Wichita Archeologists will examine what appears to be the tusk of a prehistoric animal discovered late last week by crews working on a Wichita freeway construction project.
On Saturday, the day after the find, a Wichita State University geologist said it probably came from a mammoth or mastodon. The city turned the matter over to the Kansas Department of Transportation, which will call on archeologists for further investigation.
The finding caused a bit of a stir locally, with police due to keep the area under round-the-clock surveillance until further investigation to determine the significance of the piece is completed.
But similar findings are not that unusual for Kansas. Rolfe Mandel, a geoarcheologist at Kansas University, said pieces of mammoth and mastodon tusks turn up throughout the state. The rest of their skeletons have usually been washed away by time or scavengers.
"It's not unusual to periodically turn up mammoths," said Mandel. "Really, you can find them just about anywhere in the landscape." He said that just a week before someone brought him a mammoth tooth from a Wichita area construction site.
Mammoths were the largest land mammals known to have lived in North America, growing up to 13 1/2 feet tall at the shoulder, according to the Kansas Geological Survey. The slightly smaller mastodons had teeth designed to chew a wider variety of foods.
Mammoths ranged along the front of the glaciers and southward as far as Texas and Florida during the Ice Age. In Kansas, their lives overlapped with the Clovis people, a nomadic group that likely came over the Bering Strait to to what is now America.
Many archeologists believe mammoths became extinct because of climatic changes, while others think they may have been over-hunted and that predators such as saber-toothed tigers also died out as their prey disappeared.
The item found Friday was discovered as crews were scraping away the final grade of the old roadway was about 17 feet below ground level.
"Another foot deeper and it probably would have been gone forever," said construction site supervisor Scott Middleton said. The workers tried at first to hand-excavate about three feet of the find, then decided to leave it to archeologists.

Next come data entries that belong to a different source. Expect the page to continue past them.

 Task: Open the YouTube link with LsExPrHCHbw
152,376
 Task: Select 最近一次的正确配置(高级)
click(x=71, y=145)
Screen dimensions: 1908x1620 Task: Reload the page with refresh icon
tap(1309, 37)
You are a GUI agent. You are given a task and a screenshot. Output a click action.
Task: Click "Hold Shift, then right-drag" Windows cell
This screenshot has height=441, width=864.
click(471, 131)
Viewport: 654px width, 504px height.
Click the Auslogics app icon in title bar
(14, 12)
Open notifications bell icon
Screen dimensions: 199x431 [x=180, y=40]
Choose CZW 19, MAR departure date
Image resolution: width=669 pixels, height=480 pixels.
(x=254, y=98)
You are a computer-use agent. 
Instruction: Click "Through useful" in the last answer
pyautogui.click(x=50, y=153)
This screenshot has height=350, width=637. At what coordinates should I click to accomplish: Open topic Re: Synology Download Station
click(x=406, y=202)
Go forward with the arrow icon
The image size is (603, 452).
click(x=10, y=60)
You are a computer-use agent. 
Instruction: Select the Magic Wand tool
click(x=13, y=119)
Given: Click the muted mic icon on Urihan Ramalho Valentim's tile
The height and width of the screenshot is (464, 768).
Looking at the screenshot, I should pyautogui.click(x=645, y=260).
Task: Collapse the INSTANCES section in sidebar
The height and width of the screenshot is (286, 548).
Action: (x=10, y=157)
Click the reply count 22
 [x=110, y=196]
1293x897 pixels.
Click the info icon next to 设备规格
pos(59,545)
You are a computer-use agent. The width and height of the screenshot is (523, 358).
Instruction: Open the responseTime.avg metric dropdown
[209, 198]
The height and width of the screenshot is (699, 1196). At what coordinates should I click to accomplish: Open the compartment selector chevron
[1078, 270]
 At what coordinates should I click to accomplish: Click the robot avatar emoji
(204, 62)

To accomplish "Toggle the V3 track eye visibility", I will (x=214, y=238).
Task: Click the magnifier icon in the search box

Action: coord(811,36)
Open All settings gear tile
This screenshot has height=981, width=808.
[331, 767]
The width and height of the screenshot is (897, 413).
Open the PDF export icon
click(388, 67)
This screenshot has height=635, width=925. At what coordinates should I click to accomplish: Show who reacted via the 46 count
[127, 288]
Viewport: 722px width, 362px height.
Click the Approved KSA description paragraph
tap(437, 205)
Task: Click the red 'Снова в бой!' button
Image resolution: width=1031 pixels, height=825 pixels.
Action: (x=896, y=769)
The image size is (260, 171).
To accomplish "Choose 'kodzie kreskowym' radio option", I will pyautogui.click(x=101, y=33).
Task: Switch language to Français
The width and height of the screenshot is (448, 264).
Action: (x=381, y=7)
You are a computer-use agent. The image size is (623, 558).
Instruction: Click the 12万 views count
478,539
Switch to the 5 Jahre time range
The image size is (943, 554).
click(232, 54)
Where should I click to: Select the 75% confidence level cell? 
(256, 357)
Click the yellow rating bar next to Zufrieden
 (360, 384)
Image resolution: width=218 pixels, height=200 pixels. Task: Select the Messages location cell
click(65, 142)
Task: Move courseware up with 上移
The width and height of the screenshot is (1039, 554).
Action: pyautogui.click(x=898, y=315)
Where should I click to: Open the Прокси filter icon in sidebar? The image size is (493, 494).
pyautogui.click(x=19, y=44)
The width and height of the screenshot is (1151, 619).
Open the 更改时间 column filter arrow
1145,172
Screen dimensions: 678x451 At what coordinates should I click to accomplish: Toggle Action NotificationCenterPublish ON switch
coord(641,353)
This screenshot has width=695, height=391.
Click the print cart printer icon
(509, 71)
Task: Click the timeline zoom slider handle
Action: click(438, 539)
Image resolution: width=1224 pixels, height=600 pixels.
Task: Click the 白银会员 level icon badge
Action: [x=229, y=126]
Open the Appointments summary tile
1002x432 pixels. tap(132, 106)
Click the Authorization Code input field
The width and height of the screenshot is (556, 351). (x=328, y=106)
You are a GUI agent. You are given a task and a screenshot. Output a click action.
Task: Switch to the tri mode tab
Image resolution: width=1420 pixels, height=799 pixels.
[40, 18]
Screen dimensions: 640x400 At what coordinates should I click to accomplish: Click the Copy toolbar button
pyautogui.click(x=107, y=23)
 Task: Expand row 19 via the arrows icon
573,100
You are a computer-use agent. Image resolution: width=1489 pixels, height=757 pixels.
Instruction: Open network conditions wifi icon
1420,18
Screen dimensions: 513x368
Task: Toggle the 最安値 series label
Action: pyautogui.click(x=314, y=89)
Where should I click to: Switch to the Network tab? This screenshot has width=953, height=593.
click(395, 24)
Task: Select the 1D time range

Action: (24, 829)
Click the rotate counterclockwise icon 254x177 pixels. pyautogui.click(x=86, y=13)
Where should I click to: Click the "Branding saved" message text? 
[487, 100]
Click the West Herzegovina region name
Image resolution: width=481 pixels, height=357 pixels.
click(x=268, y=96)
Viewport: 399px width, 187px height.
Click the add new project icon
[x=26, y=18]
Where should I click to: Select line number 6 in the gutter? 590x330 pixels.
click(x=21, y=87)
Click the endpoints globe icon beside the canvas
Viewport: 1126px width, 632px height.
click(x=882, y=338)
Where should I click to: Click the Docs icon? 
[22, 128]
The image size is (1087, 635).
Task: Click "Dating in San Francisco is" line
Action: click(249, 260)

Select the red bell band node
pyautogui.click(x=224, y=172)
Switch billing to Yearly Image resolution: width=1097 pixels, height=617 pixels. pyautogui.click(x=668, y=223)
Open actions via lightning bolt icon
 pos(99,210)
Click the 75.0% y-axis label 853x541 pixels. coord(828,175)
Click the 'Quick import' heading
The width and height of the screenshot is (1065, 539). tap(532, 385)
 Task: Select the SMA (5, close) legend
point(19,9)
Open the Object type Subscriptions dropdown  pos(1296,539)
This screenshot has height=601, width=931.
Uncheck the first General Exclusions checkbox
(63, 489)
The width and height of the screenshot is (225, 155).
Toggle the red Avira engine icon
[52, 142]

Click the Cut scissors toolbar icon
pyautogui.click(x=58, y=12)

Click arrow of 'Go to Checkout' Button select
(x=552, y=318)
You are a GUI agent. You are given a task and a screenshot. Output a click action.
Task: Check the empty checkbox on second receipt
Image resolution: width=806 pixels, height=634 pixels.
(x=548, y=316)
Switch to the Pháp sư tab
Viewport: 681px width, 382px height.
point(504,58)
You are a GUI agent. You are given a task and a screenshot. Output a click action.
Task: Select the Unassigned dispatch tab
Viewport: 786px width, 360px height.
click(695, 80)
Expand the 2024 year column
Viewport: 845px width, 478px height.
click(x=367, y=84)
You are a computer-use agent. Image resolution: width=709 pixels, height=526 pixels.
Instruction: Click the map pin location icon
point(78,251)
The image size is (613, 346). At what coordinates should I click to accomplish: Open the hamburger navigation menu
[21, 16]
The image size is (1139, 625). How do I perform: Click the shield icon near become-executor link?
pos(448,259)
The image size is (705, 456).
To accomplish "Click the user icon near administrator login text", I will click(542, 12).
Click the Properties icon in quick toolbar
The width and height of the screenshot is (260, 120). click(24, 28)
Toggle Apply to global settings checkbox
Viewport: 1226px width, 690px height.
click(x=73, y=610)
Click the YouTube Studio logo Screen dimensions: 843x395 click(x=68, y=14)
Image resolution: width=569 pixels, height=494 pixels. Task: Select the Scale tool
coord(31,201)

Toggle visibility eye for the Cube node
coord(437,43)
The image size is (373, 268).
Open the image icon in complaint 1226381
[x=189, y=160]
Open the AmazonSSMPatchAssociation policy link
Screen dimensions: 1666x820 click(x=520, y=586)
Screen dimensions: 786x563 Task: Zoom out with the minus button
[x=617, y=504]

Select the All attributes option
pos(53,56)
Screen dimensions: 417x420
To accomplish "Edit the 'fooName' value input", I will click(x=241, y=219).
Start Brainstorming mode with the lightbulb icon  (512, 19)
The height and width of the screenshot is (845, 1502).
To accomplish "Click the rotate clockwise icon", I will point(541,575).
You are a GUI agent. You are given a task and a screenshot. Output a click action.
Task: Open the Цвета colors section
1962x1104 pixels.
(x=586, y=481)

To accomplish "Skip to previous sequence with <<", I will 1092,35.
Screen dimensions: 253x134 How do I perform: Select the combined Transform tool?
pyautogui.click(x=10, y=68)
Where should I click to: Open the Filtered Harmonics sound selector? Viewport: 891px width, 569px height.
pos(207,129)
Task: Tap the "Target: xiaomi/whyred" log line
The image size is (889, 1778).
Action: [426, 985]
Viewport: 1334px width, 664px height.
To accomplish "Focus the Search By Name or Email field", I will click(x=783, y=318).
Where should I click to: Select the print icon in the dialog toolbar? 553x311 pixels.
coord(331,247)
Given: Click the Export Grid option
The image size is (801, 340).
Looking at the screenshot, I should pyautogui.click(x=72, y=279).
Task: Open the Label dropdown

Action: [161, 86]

No archeologists or paleontologists had visited the site yet, but Wichita State geologist John Gries was there Saturday.
Based on bone density and diameter, Gries believes it's a mammoth or mastodon tusk, said Kathy Morgan, senior planner with the Wichita-Sedgwick County Historic Preservation Division.
"It's an exciting thing," she said.
Alan Moore, visiting a friend who is the president of a local museum, got a chance for a look at the find.
"It's pretty amazing," he said. "It helps you realize how long this earth has been around. No telling what else might be deeper below."